The response was mobilizing nonetheless. On Sunday, the DRC Health Minister Samuel Roger Kamba arrived in Bunia with tents and personnel to set up treatment centers to support hospitals already overwhelmed. "This is not a mystical disease," he told Reuters. "Make yourself known so that you can be taken care of and so that we can prevent the disease from spreading." The U.S. Centers for Disease Control and Prevention was working to move the American missionary to Germany for treatment, along with six others who had been exposed. The CDC was deploying experts to Africa. The WHO had emptied its protective equipment stocks in Kinshasa and was preparing a cargo plane from Kenya with more supplies. The European Centre for Disease Prevention and Control was sending an expert to Ethiopia to support planning.

But the outbreak had already begun reshaping daily life across the region. The U.S. embassy in Uganda temporarily paused all visa services. Congolese people trying to cross into Rwanda from Bukavu were stopped at the border. Uganda postponed its Martyrs' Day celebrations—a national holiday that typically draws thousands of pilgrims from eastern Congo. Several people from western Uganda who had recently attended a burial in eastern Congo and returned home were under observation; some who developed symptoms were taken to Fort Portal for care.

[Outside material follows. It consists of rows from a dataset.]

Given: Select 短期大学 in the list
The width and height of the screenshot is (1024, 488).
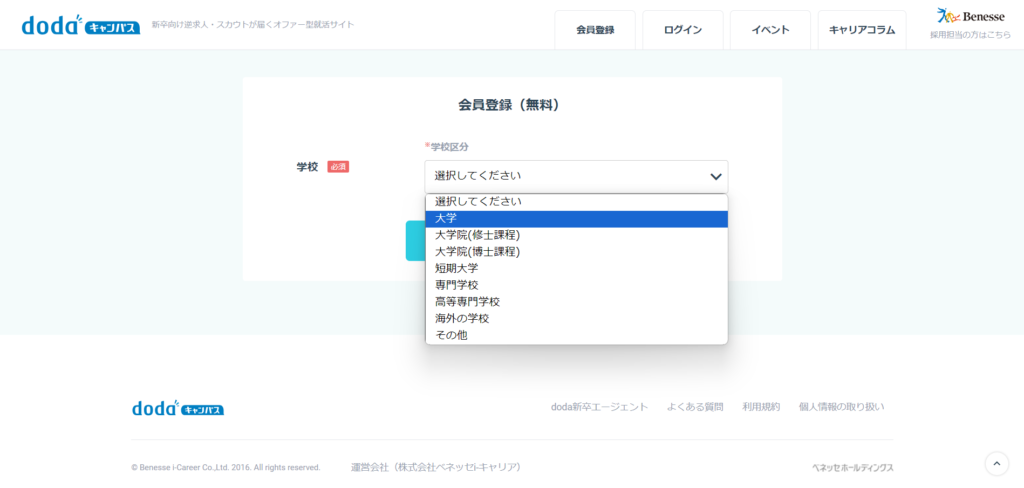Looking at the screenshot, I should tap(576, 268).
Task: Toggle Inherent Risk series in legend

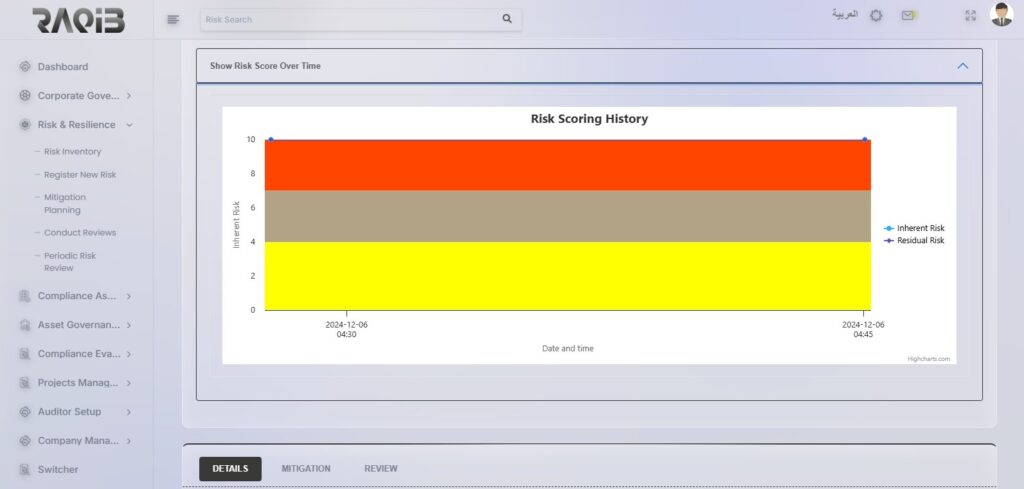Action: click(x=914, y=228)
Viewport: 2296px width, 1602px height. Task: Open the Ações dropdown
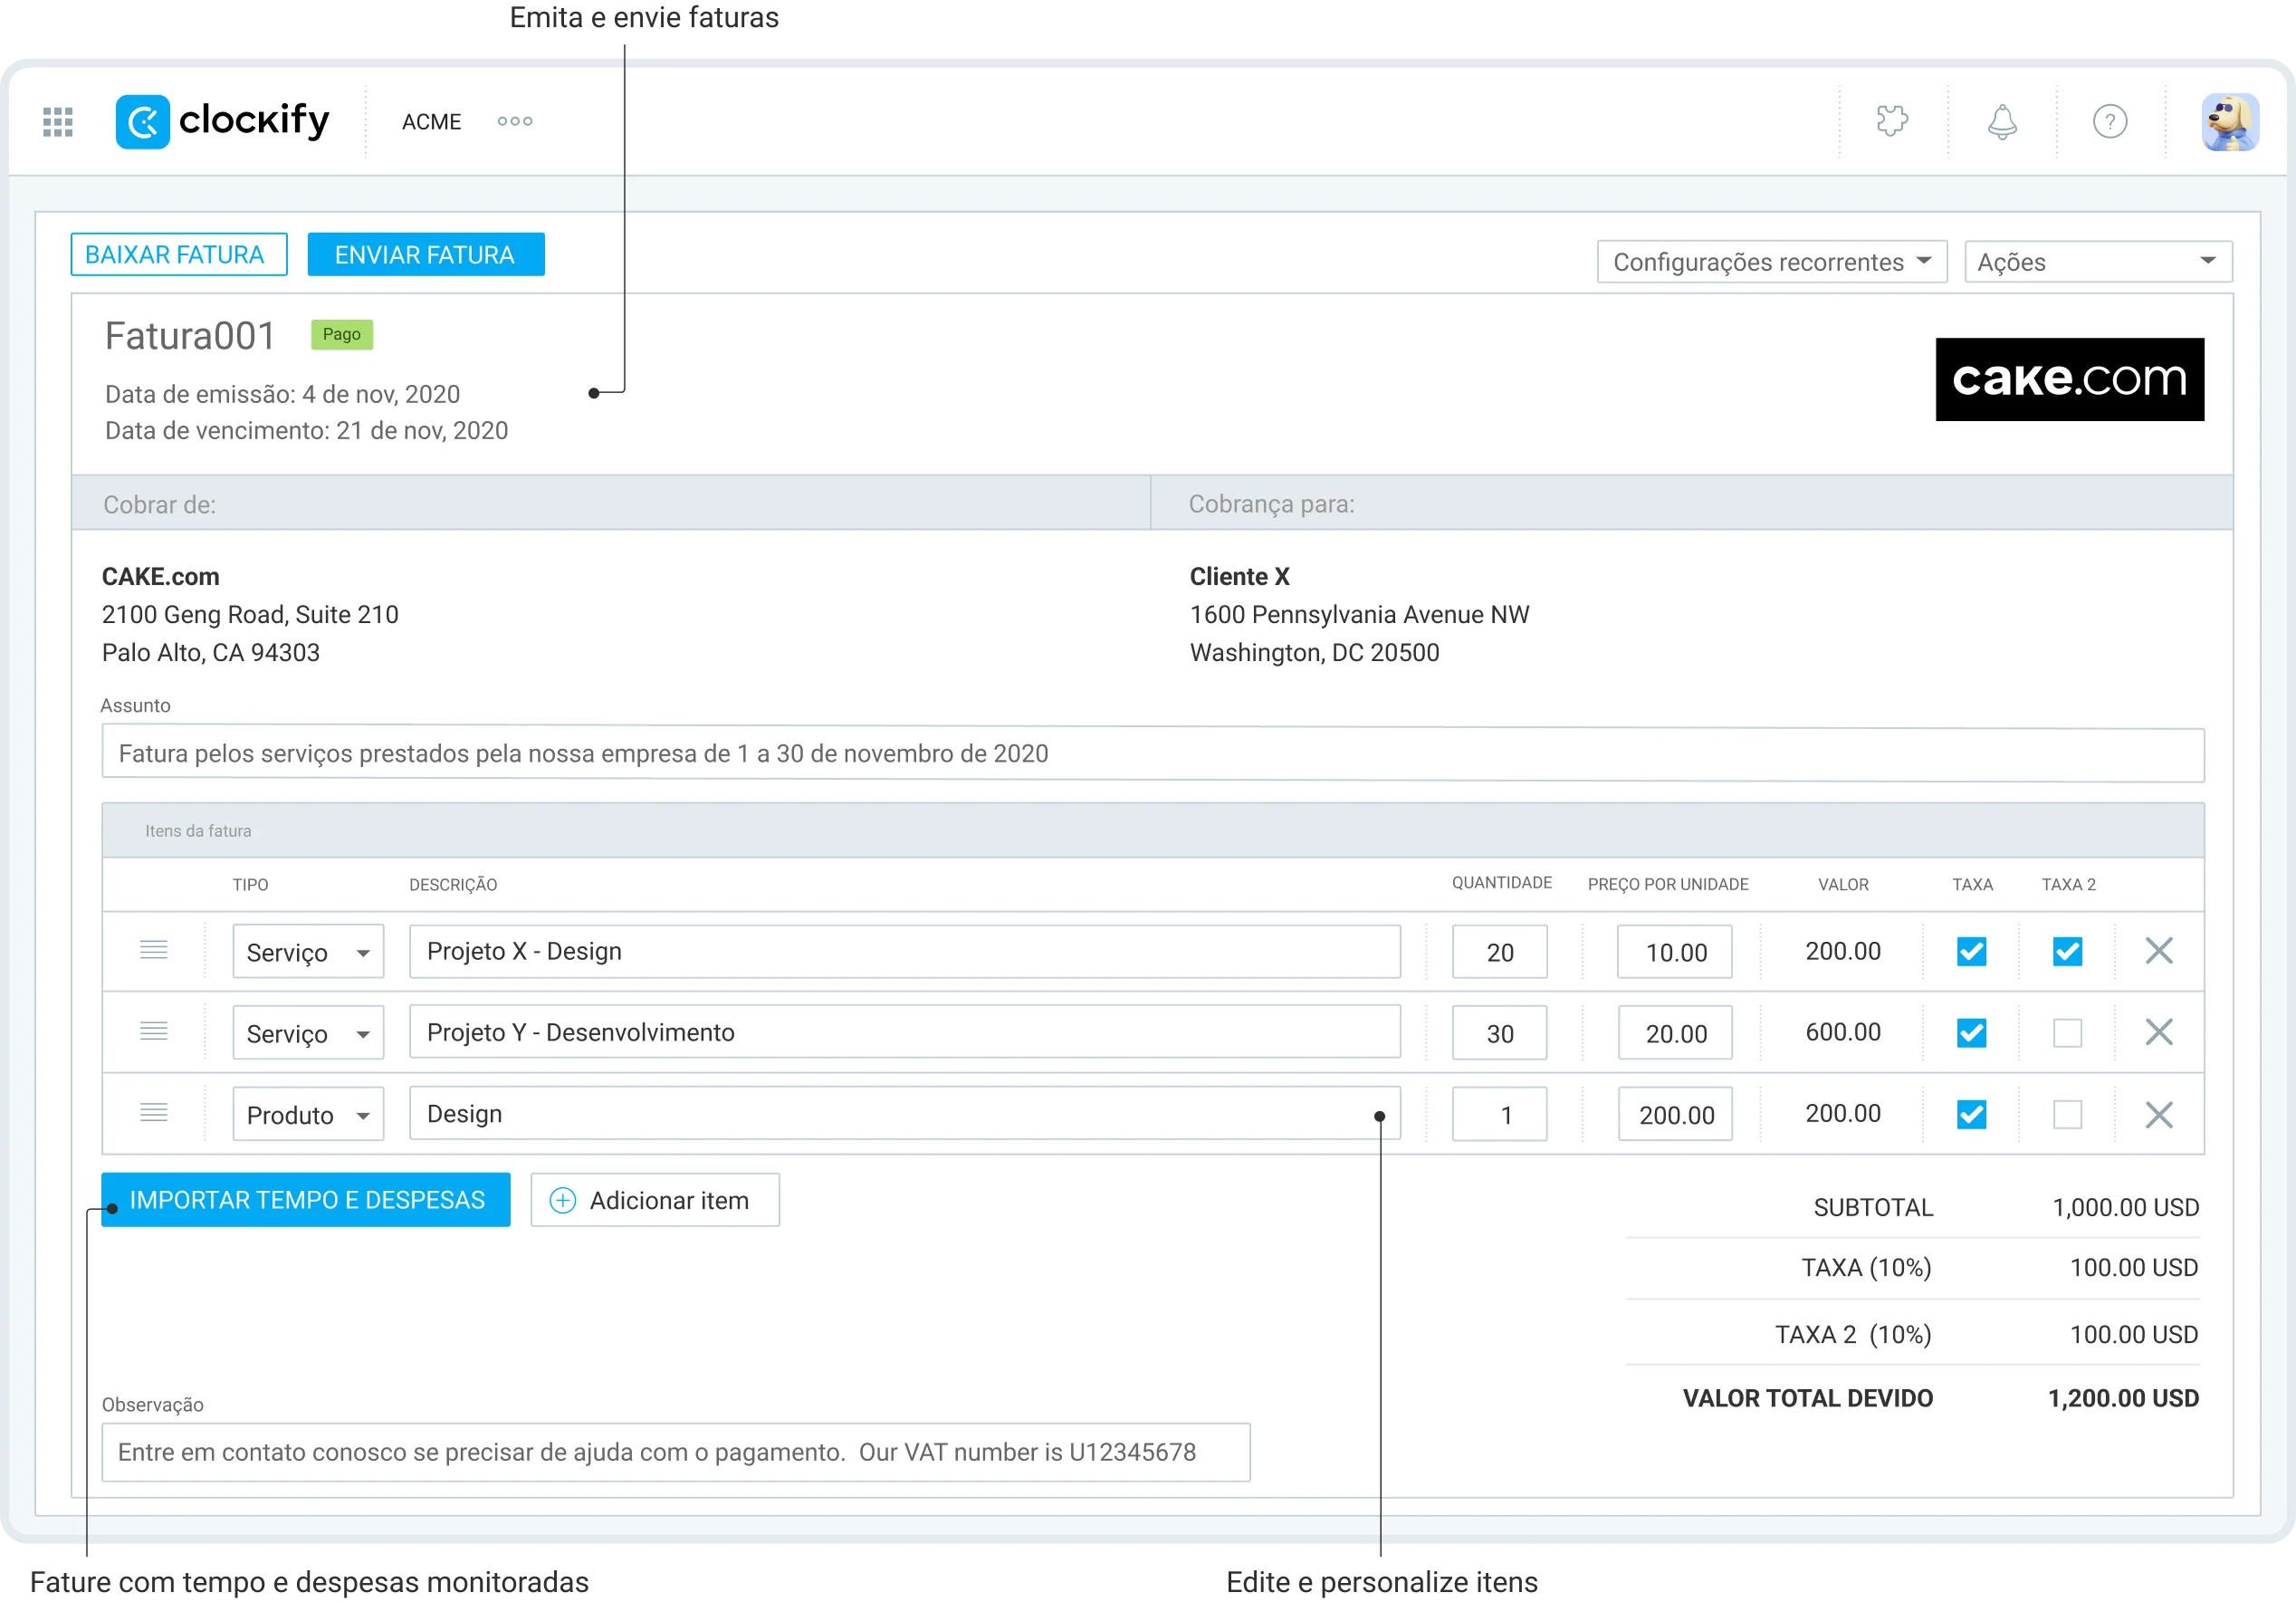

The 2018-2020 Zaire strain outbreak in the same provinces had killed nearly 2,300 people, making it the second deadliest on record. That response had been complicated by armed violence that continues today. This outbreak was starting in the same landscape of instability, with a virus for which there are no approved drugs, detected late, spreading fast. The race was on to contain it before it moved further.

This is not a mystical disease. Make yourself known so that you can be taken care of and so that we can prevent the disease from spreading.
— DRC Health Minister Samuel Roger Kamba
When surveillance networks break down, dangerous diseases like Ebola are able to spread further and faster before communities and health workers can respond.
— Lievin Bangali, IRC senior health coordinator in DRC
The Hearth Conversation Another angle on the story
Inventor

Why did it take nine days to identify this as Ebola when Congo has dealt with the disease so many times before?

Model

The samples initially tested negative for the Zaire strain—the one everyone was watching for. When they came back negative, the lab in Bunia didn't escalate them for further testing. No one was looking for Bundibugyo. By the time someone did, the virus had already moved through a funeral gathering and into the community.

Inventor

So this is partly a detection failure, not just a medical one.

Model

Yes. But it's also a funding failure. The IRC coordinator said international donors have been cutting support for surveillance networks. When those networks break down, diseases spread further before anyone notices. Congo can't catch what it's not equipped to look for.

Inventor

The American missionary—why is that detail significant?

Model

It signals that the virus isn't contained to remote areas anymore. It's reached someone with international connections, someone who might have traveled. That's why the WHO declared it a public health emergency of international concern. Two cases in Uganda already. The borders are porous.

Inventor

What's the difference between Bundibugyo and the Zaire strain that killed 2,300 people?

Model

Zaire has approved vaccines and targeted drugs now. Bundibugyo has neither. Doctors treating it are essentially doing what they did decades ago—keeping patients alive through the illness and hoping their immune systems win. That's a much harder fight.

Inventor

Is there any reason to think this will be contained?

Model

Congo has the experience and the will. The health minister showed up with tents and personnel. International agencies are moving. But they're moving into a region with ongoing armed conflict, with weakened surveillance systems, and with a virus that spreads through contact with bodily fluids. A funeral procession started this. Those gatherings will keep happening.